Activity
From the first line to the last, give the records again exactly and skip the pictures.
** Opening Supplied data block **
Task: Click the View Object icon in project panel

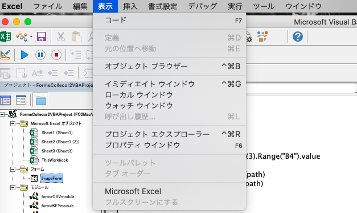Action: coord(21,101)
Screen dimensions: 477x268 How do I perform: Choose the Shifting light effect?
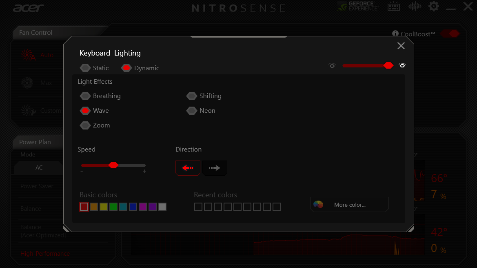pyautogui.click(x=192, y=96)
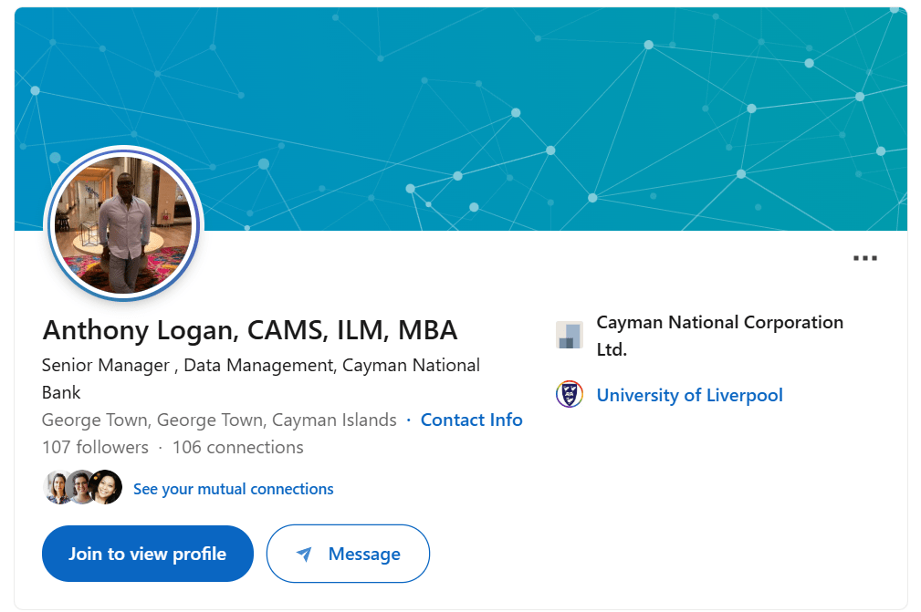Click the University of Liverpool crest icon

[x=570, y=395]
** Closing Supplied data block **
Task output
Task: Click the View Object icon in project panel

Action: coord(21,101)
Screen dimensions: 477x268 How do I perform: Choose the Shifting light effect?
pyautogui.click(x=192, y=96)
Click the University of Liverpool crest icon

[x=570, y=395]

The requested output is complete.